## The exercise
From the 2018 retail technology predictions passage below, list every consumer confidence figure that is cited.

## Passage provided
- - -

2018 retail technology predictions part 2
“With online sales growth slowing and stores struggling to maintain sales parity, it’s more important than ever that retailers develop a single view of the customer in order to drive behaviour and take advantage of a significant percentage of customers who want a multi-channel experience. Consumer confidence is clearly on the wane. In October, GFK research forecast consumer confidence to have slipped from -9 to -10. Trading economics are forecasting -12 for the last two months and into 2018. This will drive more caution when it comes to discretionary spend.
Despite the headwinds, there will be winners. Value retail will take on even greater significance over the next year, as consumers tighten their belts, while at the other extreme, luxury brands will quite likely weather the storm. In part buoyed by the continual influx of tourist shoppers from the Far East. Those with the biggest challenge in the year ahead will be the retailers stuck in the middle. Those with a homogenous product and price proposition or a lack of clarity over their value proposition, purpose and relevance. Many of whom also find themselves with too many under-performing stores in their portfolio. For these brands they need to re-think what their customer value proposition is, how they can maintain the relevance of their products and services and move more towards how to extend the lifetime value of customers to their business.

- - -

## Available data
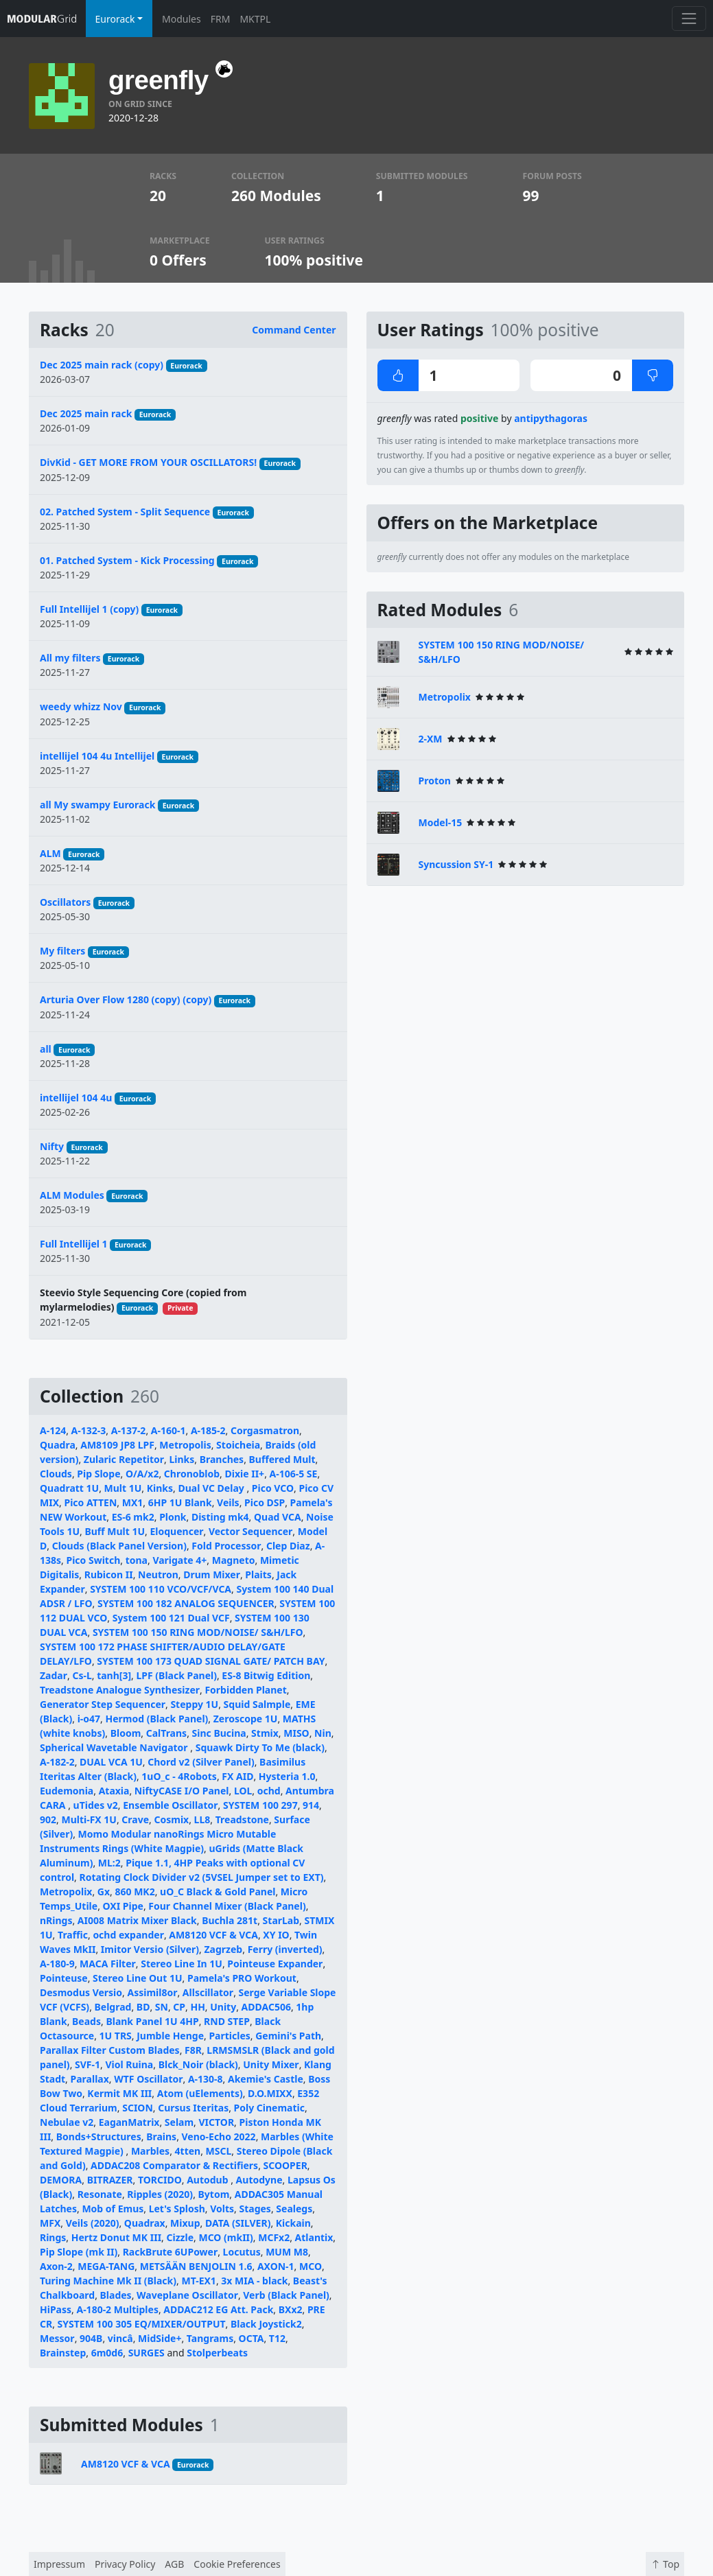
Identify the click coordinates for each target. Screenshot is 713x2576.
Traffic (73, 1934)
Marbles (150, 2150)
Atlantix (314, 2237)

- - -

## Response for this exercise
-9, -10, -12